PA: Gefilte fish or lox?

RY: I fucking hate gefilte fish. When I was a kid, I once tasted cat food and that’s what gefilte fish tastes like to me. It looks like an albino fetus. I do love lox, though.

PA: Five things in your bag right now?

RY: I don’t have a bag!

PA: That’s a lame-ass answer. What’s your favorite pair of shoes?

RY: Currently these LA Gear sneakers. I got them for $10.

PA: Favorite film?

RY: I’m wary of favorites in general.

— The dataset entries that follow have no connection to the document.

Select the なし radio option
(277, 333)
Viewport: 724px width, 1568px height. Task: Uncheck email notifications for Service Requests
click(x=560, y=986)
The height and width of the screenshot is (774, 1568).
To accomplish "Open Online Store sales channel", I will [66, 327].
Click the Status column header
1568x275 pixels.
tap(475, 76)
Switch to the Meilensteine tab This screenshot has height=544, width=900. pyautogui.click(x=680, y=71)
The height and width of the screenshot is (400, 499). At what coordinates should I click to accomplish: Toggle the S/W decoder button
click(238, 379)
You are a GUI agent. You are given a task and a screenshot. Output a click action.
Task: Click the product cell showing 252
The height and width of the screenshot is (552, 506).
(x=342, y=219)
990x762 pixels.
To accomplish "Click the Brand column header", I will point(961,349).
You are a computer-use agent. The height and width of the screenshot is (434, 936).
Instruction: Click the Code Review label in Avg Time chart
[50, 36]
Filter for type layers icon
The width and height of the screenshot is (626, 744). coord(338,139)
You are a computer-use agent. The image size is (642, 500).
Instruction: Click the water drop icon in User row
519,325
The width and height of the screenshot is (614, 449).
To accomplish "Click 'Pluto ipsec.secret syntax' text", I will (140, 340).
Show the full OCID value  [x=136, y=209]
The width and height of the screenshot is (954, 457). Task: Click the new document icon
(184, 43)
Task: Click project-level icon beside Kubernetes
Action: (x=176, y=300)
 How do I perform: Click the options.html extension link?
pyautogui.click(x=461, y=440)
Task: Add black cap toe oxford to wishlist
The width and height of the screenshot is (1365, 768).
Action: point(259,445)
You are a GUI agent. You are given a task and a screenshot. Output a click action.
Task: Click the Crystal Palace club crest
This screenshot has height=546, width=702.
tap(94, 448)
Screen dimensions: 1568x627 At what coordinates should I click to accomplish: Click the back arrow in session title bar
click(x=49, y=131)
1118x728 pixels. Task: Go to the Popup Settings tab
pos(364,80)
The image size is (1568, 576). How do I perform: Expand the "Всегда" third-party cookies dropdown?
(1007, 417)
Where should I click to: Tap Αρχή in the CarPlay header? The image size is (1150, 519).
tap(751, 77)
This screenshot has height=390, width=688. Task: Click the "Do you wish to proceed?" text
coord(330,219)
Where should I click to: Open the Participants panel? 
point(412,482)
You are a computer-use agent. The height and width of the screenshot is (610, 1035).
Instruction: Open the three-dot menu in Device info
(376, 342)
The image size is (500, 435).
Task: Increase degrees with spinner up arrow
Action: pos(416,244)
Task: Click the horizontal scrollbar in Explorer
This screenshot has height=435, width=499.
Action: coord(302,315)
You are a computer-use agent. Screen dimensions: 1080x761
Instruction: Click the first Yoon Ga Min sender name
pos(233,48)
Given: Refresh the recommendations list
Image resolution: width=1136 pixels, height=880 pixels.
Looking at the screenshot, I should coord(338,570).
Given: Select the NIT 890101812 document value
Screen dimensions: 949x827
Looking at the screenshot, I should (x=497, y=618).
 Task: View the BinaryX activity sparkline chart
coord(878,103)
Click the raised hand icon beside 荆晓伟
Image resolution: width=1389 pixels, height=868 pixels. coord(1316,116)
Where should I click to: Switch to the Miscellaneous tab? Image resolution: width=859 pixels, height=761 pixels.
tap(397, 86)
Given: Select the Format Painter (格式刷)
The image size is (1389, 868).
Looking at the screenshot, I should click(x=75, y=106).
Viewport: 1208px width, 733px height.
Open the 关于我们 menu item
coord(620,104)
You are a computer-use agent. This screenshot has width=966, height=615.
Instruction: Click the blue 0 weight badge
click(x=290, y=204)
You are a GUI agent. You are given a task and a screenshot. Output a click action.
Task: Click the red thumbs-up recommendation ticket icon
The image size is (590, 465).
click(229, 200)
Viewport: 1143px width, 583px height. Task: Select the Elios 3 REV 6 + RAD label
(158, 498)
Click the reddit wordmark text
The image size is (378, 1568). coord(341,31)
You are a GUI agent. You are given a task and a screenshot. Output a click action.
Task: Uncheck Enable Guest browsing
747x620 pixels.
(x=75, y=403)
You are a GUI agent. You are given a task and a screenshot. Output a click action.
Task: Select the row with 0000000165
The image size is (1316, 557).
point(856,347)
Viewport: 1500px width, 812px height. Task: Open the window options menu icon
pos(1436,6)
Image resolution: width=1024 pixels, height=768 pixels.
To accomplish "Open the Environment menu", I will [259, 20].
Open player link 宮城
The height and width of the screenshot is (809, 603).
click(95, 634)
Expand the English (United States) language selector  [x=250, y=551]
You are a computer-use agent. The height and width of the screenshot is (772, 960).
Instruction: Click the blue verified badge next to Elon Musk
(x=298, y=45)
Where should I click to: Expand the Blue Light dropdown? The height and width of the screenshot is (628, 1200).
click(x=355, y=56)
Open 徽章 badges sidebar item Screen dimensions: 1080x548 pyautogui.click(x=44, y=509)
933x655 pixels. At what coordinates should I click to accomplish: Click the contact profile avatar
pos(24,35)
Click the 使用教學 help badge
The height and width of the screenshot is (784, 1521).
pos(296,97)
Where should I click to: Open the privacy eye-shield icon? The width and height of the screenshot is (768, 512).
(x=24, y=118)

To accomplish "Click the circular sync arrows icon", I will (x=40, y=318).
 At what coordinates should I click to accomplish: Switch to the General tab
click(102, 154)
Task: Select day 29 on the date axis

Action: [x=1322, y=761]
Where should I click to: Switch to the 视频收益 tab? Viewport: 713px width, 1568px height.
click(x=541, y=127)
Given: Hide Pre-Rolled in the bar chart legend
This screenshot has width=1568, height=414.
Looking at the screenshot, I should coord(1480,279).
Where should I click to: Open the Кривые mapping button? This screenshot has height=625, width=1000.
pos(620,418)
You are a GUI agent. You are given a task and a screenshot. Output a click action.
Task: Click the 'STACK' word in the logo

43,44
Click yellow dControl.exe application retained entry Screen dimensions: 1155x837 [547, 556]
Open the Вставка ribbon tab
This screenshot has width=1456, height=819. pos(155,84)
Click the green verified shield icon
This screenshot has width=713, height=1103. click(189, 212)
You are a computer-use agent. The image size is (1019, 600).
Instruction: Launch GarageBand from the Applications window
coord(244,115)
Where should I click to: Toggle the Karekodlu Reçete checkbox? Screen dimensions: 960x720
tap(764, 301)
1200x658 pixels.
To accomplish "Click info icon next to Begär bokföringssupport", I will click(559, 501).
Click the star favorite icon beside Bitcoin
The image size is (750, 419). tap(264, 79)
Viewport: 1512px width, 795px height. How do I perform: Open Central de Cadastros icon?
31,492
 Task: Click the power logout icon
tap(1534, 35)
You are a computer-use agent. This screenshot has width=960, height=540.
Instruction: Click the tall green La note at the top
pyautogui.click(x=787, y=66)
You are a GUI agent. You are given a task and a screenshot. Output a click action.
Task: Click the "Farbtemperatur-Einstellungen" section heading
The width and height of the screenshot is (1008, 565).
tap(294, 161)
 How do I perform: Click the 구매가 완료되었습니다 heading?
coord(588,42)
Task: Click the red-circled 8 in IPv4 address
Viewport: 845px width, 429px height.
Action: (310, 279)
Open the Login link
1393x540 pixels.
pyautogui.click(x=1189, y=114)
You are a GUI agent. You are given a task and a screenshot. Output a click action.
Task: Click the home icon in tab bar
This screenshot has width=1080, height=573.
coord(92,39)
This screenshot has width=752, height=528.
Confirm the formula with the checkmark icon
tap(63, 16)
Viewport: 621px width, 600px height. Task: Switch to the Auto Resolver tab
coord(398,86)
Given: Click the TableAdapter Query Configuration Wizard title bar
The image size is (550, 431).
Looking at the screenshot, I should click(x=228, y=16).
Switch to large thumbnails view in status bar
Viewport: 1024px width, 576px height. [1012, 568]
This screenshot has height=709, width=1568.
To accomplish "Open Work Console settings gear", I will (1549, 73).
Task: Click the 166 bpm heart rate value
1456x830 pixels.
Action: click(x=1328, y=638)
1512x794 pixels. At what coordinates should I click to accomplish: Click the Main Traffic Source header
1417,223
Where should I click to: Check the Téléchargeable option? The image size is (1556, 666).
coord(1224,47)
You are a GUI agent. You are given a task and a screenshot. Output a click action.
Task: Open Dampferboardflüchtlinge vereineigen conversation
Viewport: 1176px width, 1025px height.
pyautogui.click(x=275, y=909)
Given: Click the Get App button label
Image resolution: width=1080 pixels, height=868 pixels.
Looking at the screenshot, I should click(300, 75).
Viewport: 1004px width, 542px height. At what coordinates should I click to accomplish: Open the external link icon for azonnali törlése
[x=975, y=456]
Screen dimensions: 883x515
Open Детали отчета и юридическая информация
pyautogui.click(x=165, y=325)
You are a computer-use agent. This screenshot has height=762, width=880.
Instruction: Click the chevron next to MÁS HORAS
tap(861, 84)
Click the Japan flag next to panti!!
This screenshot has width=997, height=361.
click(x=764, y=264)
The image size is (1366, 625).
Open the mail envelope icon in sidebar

A movie that deeply effected and shaped me is Europa Europa, based on the true story of a Jewish teenage boy who was mistaken as German and lived among Nazis throughout WWII.

PA: I don’t usually ask this question, but can you tell me about your formal education?

RY: I went to Bennington but I dropped at when I was 20 and moved back in with my parents. I looked like a baby David Bowie with gold chains and giant fur coats.

PA: Isn’t that place clothing-optional?

RY: Legally, it’s a clothing-optional campus as long as you bring something to sit on.

PA: Did you have a bar mitzvah?

RY: I had my bar mitzvah at The Village Temple and the rabbi who bar mitzvahed me was a heroin addict who loved prostitutes and rough sex. I’m pretty sure he was high at my bar mitzvah. I mean, let’s be honest, he was lit.

PA: How did you know all this stuff?

RY: Because my dad was a social worker at Foundation House on Houston and Allen, which was a residence for people with AIDS and HIV and one of the ex-hookers there said the rabbi was notorious over there. He was very nice though, he was very sweet, and he was a pretty good rabbi. He went to therapy, got sober and is now a therapist, but [the rabbi’s behavior] was obviously a big scandal. He tried to grope a teenage girl and was nodding out during services.

PA: That’s quite a fucking story.

RY: Listen, I used to wave “hi” to hookers on my way to kindergarten. Now the worst thing a kid sees is someone not recycling.

Periel Aschenbrand, a comedian at heart, is the author of On My Kneesand The Only Bush I Trust Is My Own.